- **REQUEST**: List every line of the material below that contains the string "icon", matching letter case exactly.

Data items:
————————

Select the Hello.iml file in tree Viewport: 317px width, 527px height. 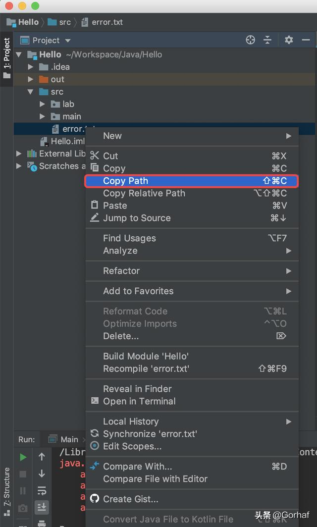[68, 141]
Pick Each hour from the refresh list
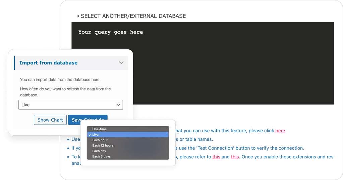 [100, 140]
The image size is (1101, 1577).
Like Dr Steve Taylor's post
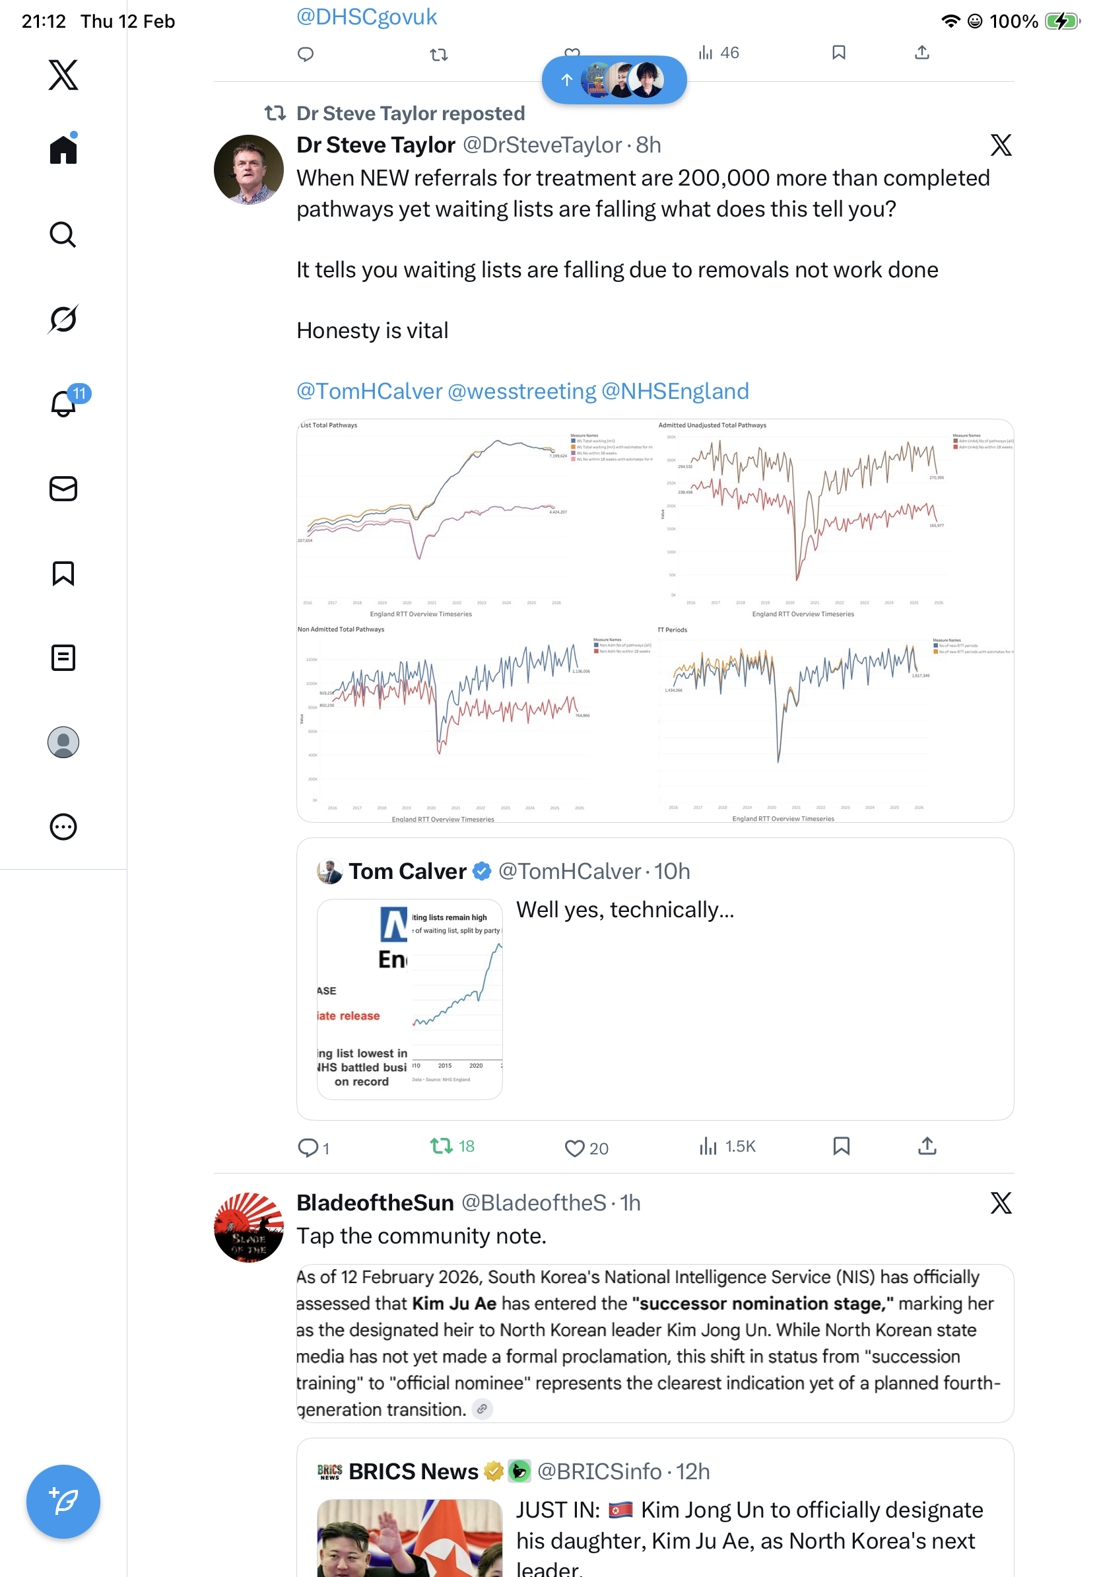(x=575, y=1148)
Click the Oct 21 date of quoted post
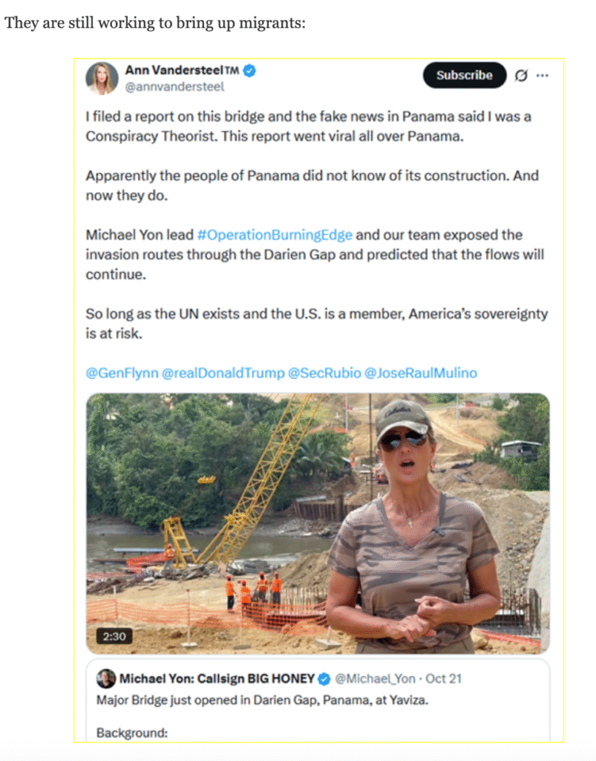Screen dimensions: 596x761 (443, 679)
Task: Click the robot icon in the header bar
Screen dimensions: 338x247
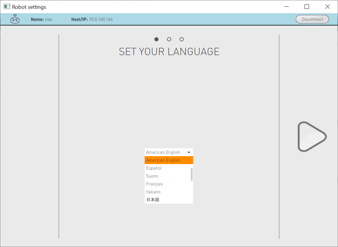Action: pyautogui.click(x=15, y=19)
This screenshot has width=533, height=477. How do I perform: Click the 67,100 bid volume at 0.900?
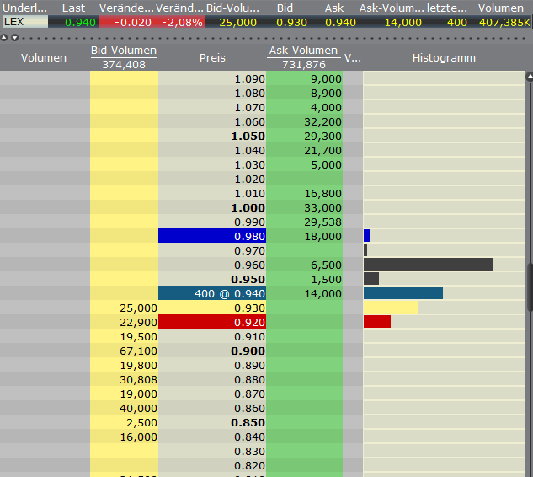click(124, 351)
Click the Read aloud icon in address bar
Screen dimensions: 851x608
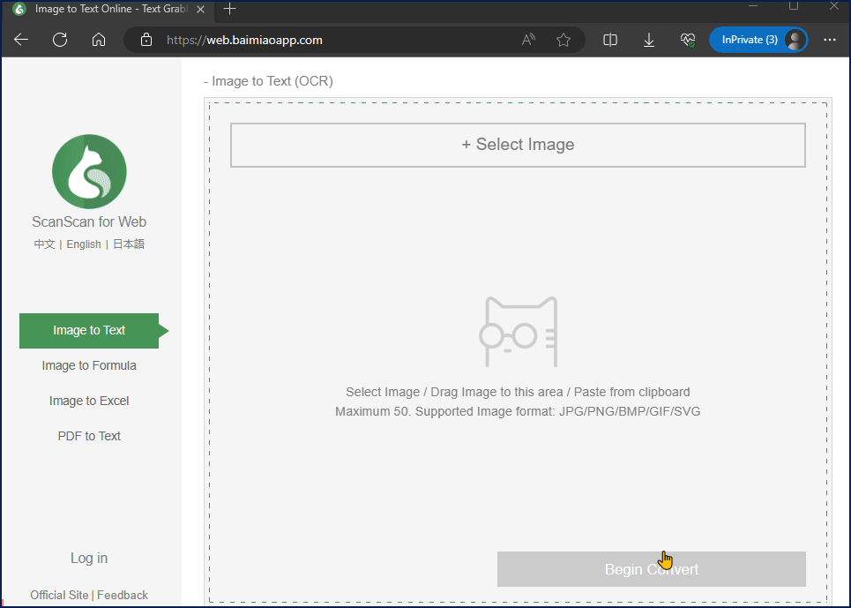[x=528, y=40]
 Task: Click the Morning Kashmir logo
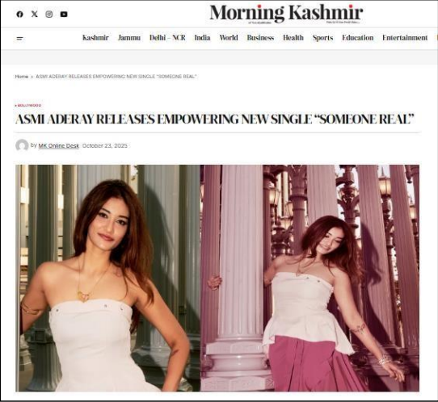(286, 14)

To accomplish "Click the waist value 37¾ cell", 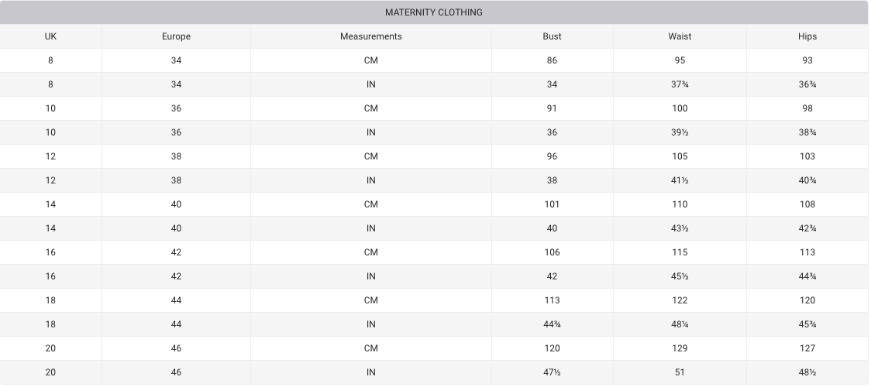I will click(680, 84).
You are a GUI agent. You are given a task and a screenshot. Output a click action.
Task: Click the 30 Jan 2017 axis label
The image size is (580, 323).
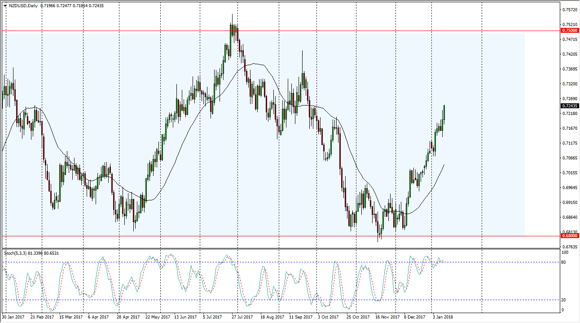pyautogui.click(x=14, y=317)
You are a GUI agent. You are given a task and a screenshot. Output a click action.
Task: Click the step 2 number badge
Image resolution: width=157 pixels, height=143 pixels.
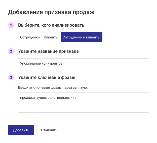[x=11, y=51]
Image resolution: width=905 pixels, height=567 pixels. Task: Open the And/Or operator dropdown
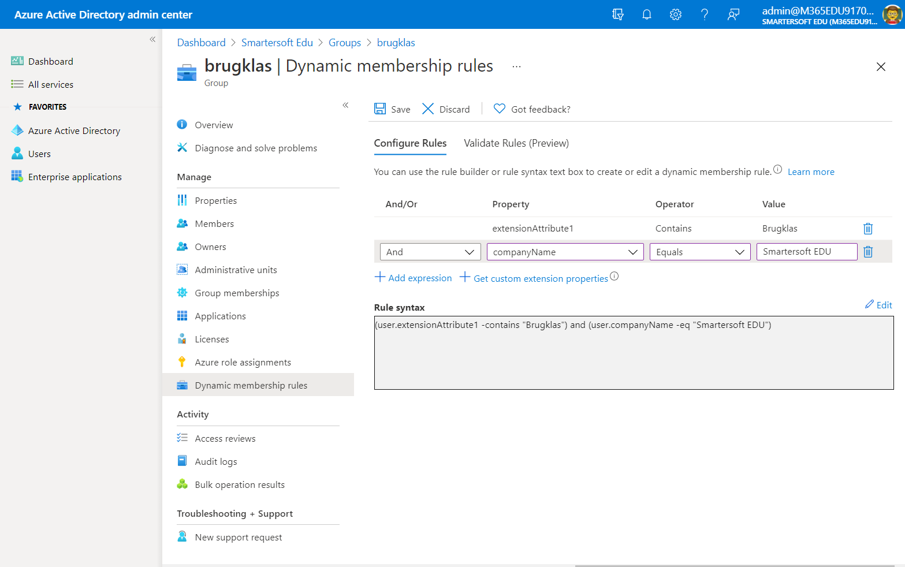tap(430, 251)

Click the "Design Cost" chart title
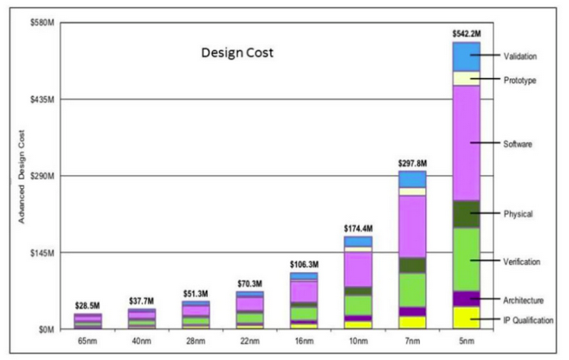[237, 54]
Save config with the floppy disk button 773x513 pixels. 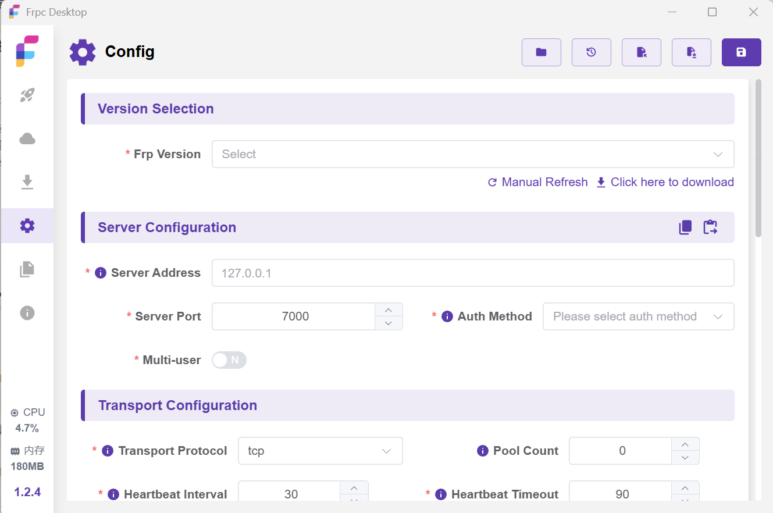tap(741, 52)
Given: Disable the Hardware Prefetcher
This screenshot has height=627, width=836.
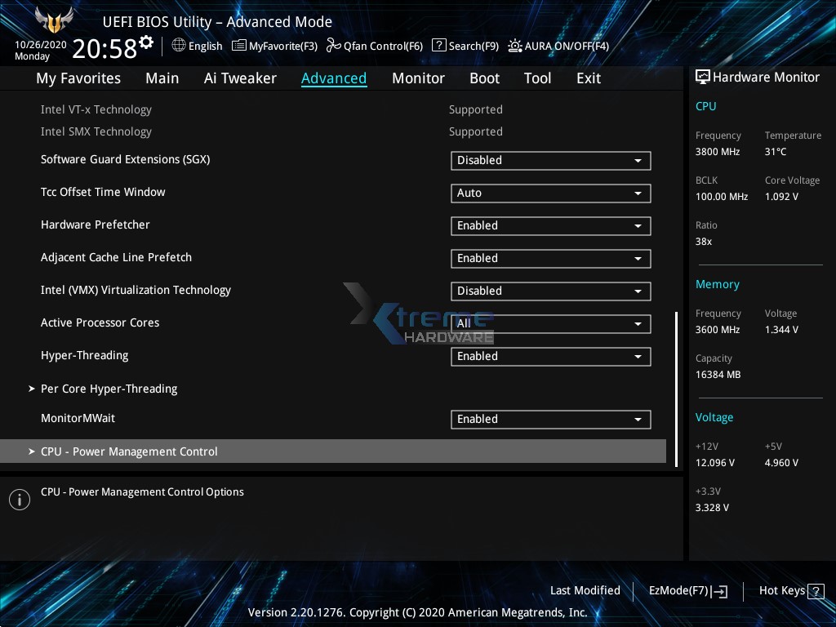Looking at the screenshot, I should pos(550,225).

————————

- **FINISHED EXERCISE**:
Task: Click the robot icon in the header bar
Click the Read aloud icon in address bar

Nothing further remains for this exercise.